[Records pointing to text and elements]
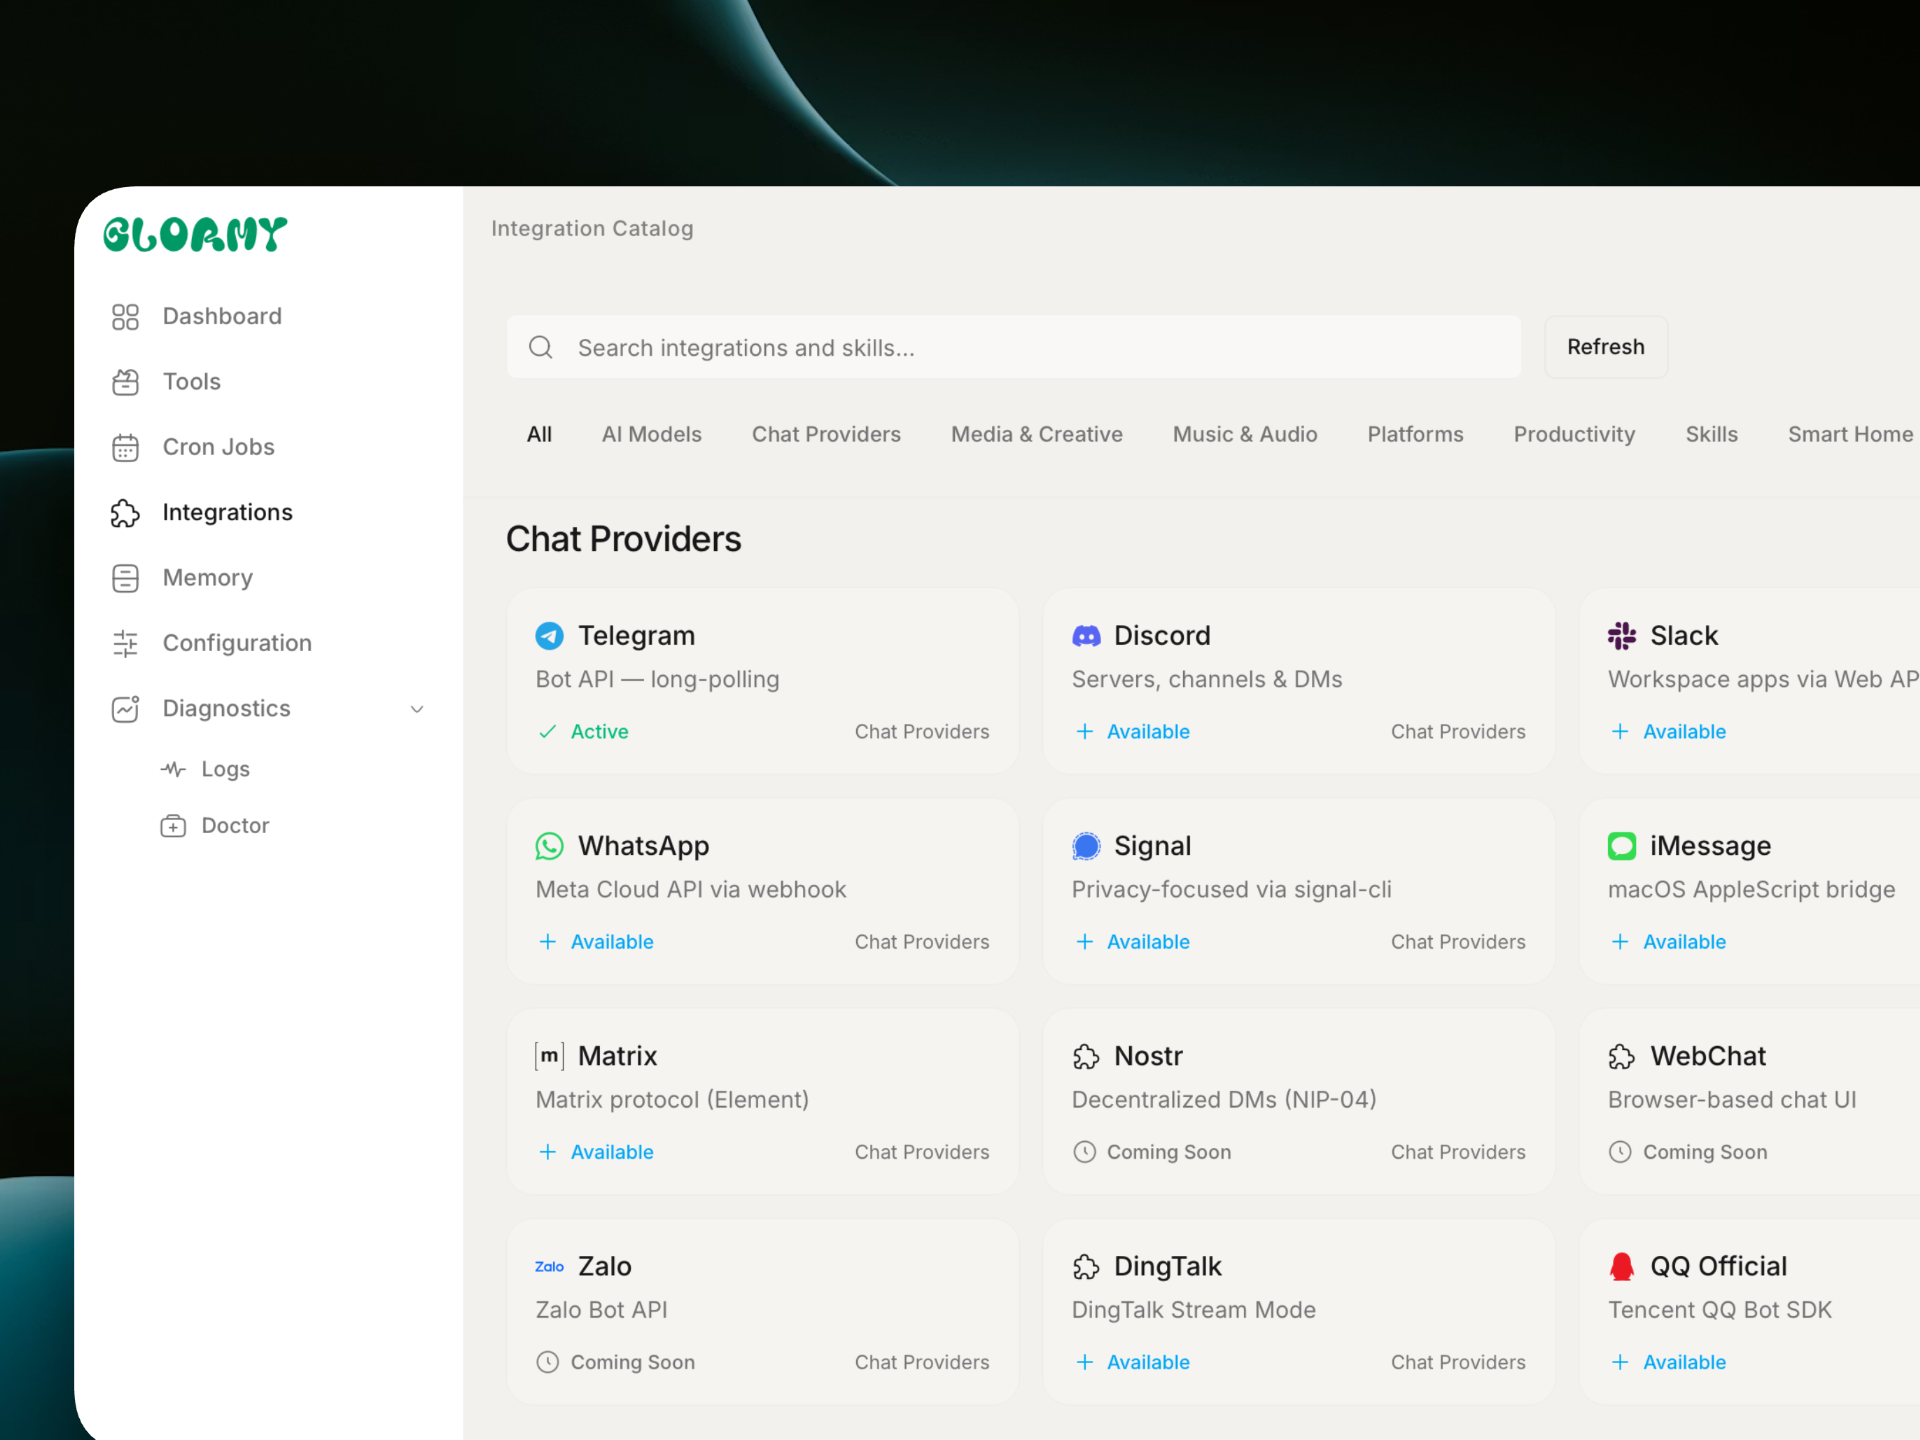Image resolution: width=1920 pixels, height=1440 pixels.
Task: Select the Productivity category tab
Action: pyautogui.click(x=1573, y=434)
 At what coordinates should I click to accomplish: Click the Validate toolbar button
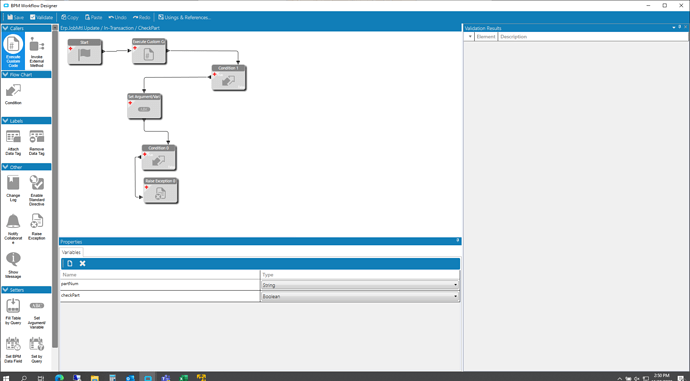click(41, 17)
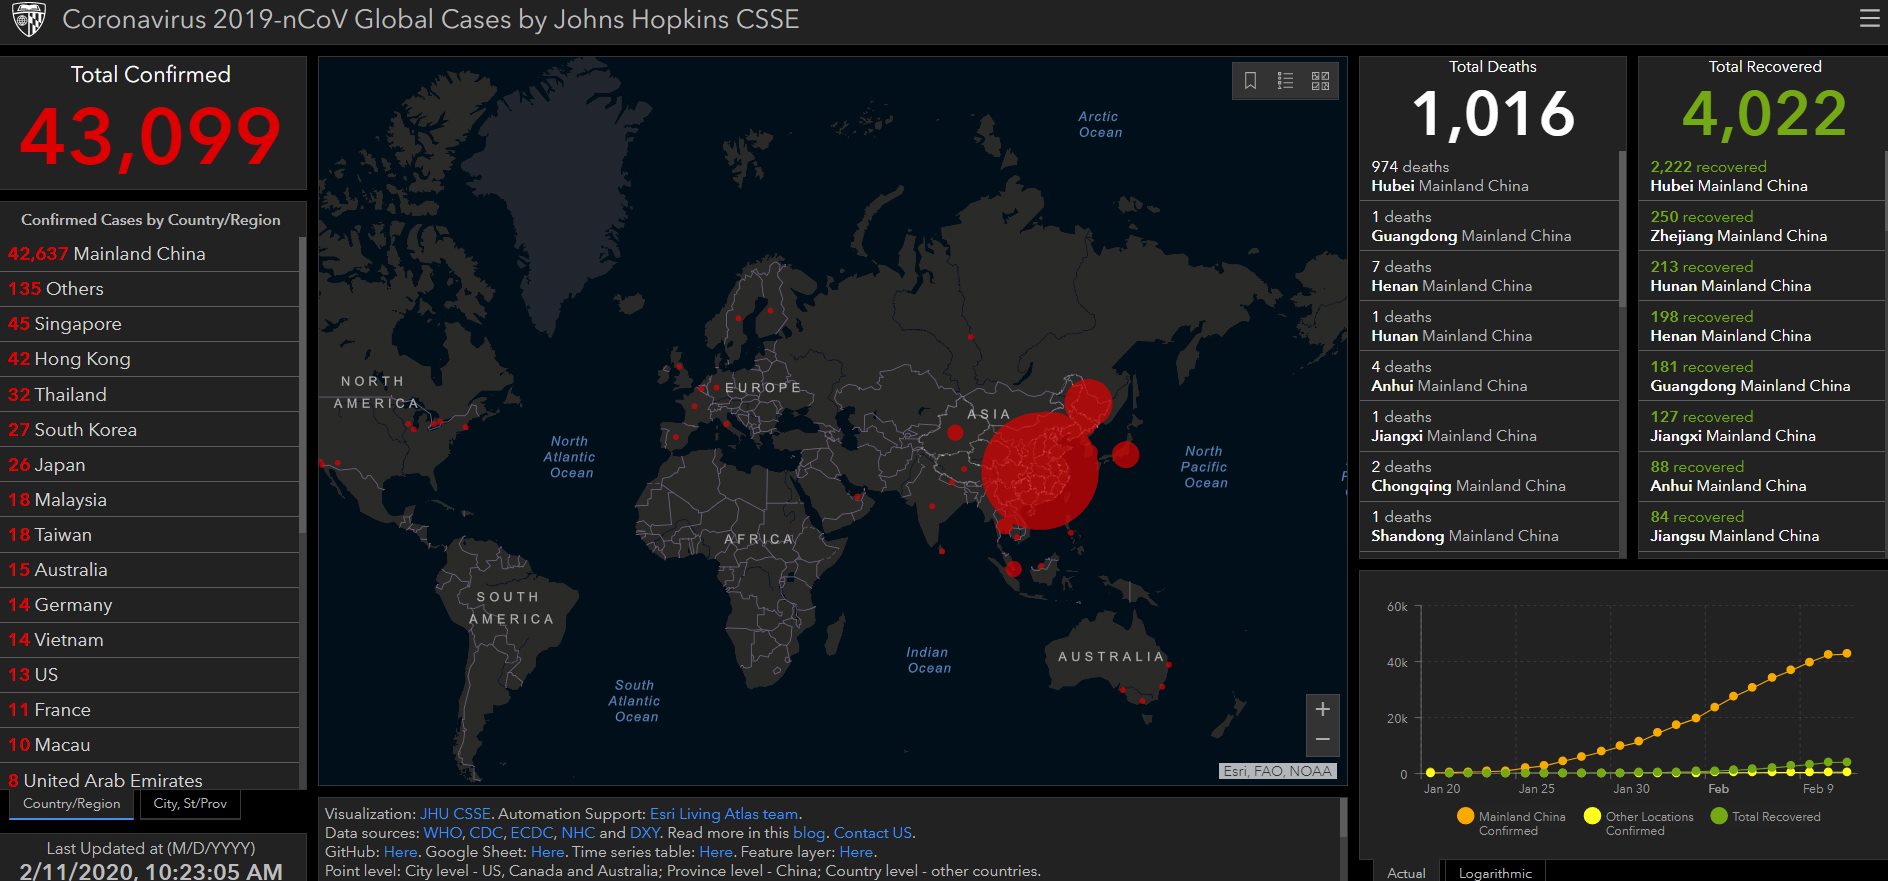Open the basemap gallery grid icon

click(x=1320, y=81)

[Written request]: Output the lines of all the entries above as a JSON list of strings, one string per line, with blank lines and pictures left out.

[Exercise response]:
[
  "Image resolution: width=1920 pixels, height=1440 pixels.",
  "Task: Select the Productivity category tab",
  "Action: pyautogui.click(x=1573, y=434)",
  " At what coordinates should I click to accomplish: Click the Validate toolbar button",
  "click(41, 17)",
  "Open the basemap gallery grid icon",
  "click(x=1320, y=81)"
]